_Given passage_.
# # #

Neanderthal depiction
Neanderthal depiction

Some contextual around the first humans:


  • Around 200.000 years ago, Homo sapiens (from latin 'wise man'), or modern humans, started evolving in Africa.

  • Around 125.000 - 45.000 years ago, groups of Homo sapiens start moving out of Africa.

  • Around 50.000 - 30.000 years ago, Denisovan (an extinct species or subspecies of archaic human that ranged across Asia during the Lower and Middle Paleolithic) hominins are found in south-central Russia.

  • 45.000 years ago Homo sapiens reaches Europe.

  • 40.000 years ago the Neanderthals become extinct. Last known sites are on the Iberian peninsula.

  • 18.000 years ago - Homo floresiensis (an extinct species, most probably due to a disease, of small archaic human that inhabited the island of Flores, Indonesia) fosils are found dating from that time.

  • 13.000 years ago modern humans are present near Clovis, New Mexico, but others may have preceded them.


Homo sapiens originally evolved in Africa. From there, initially they spread into the Near East but soon retreat back to Africa. Eventually they moved into southern Asia and split. Some would follow the coastline to Southeast Asia and others move into western Eurasia where they will meet other hominin species, the Neanderthals and Denisovans.

# # #

(Recorded data)
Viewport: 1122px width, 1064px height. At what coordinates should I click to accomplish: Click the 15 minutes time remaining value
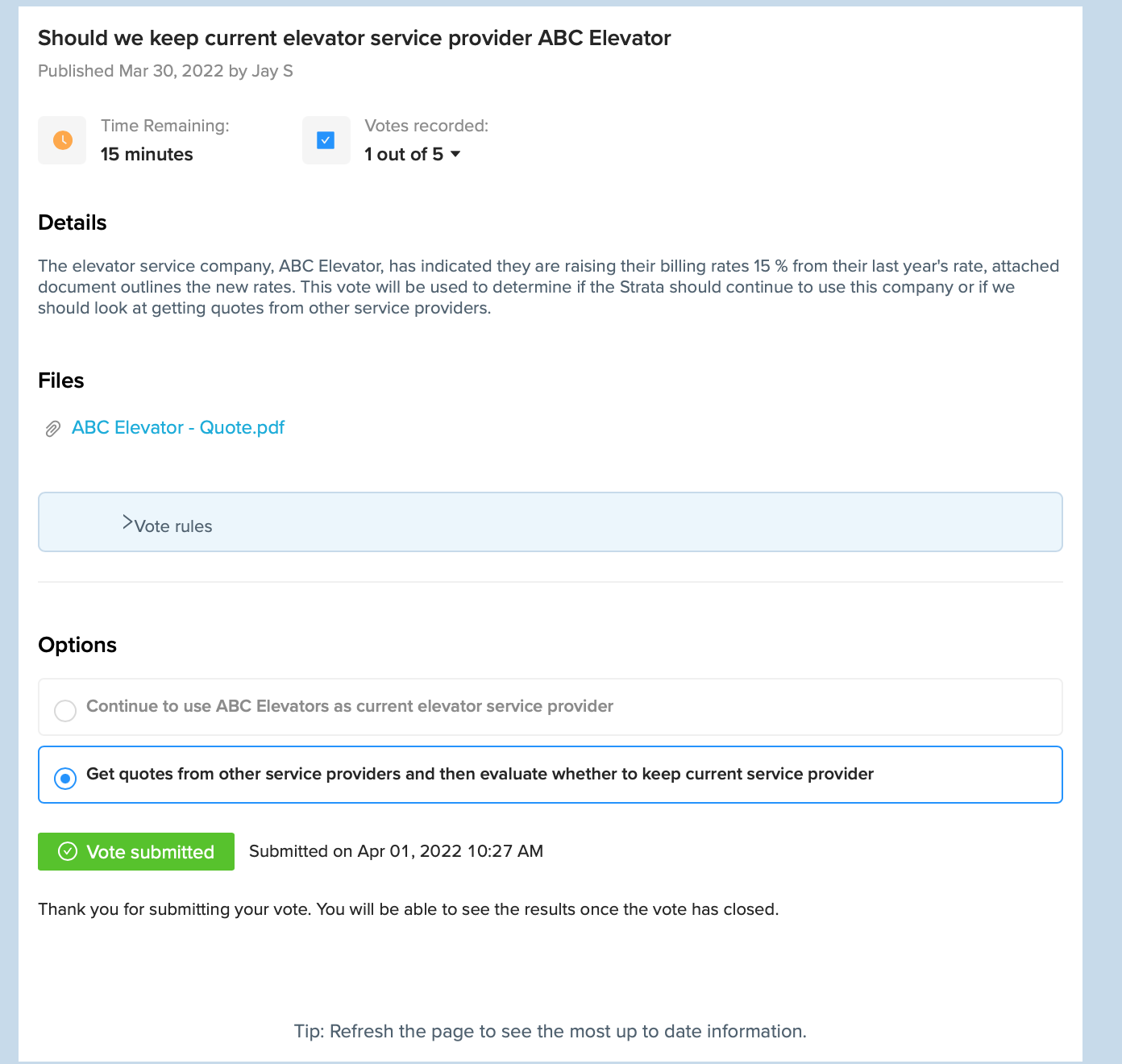click(x=147, y=154)
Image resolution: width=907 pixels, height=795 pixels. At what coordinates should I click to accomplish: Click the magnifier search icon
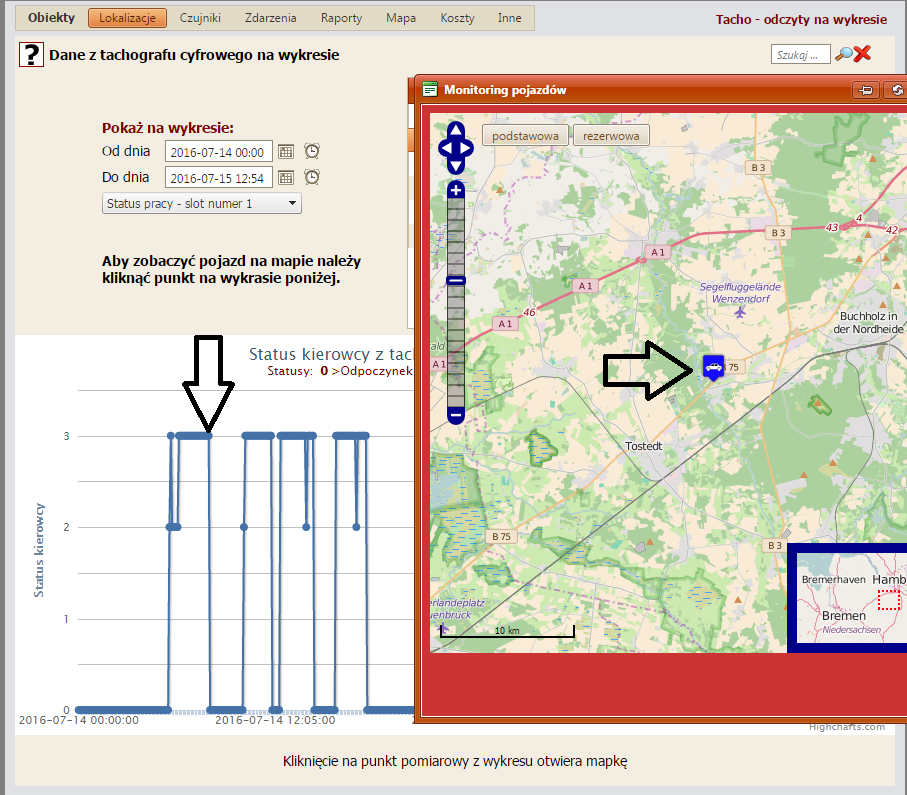click(x=844, y=55)
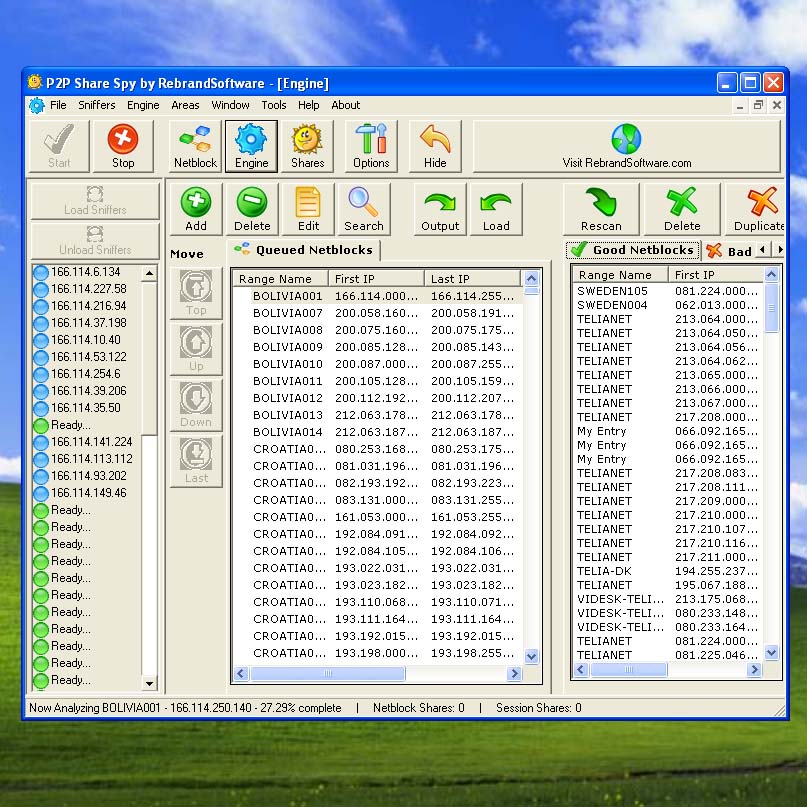Switch to the Bad netblocks tab
The width and height of the screenshot is (807, 807).
(730, 251)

# # #

_Instructions for the task_. Reproduce the entire text on early humans above word for word.

_Answer section_.
Neanderthal depiction
Neanderthal depiction

Some contextual around the first humans:


  • Around 200.000 years ago, Homo sapiens (from latin 'wise man'), or modern humans, started evolving in Africa.

  • Around 125.000 - 45.000 years ago, groups of Homo sapiens start moving out of Africa.

  • Around 50.000 - 30.000 years ago, Denisovan (an extinct species or subspecies of archaic human that ranged across Asia during the Lower and Middle Paleolithic) hominins are found in south-central Russia.

  • 45.000 years ago Homo sapiens reaches Europe.

  • 40.000 years ago the Neanderthals become extinct. Last known sites are on the Iberian peninsula.

  • 18.000 years ago - Homo floresiensis (an extinct species, most probably due to a disease, of small archaic human that inhabited the island of Flores, Indonesia) fosils are found dating from that time.

  • 13.000 years ago modern humans are present near Clovis, New Mexico, but others may have preceded them.


Homo sapiens originally evolved in Africa. From there, initially they spread into the Near East but soon retreat back to Africa. Eventually they moved into southern Asia and split. Some would follow the coastline to Southeast Asia and others move into western Eurasia where they will meet other hominin species, the Neanderthals and Denisovans.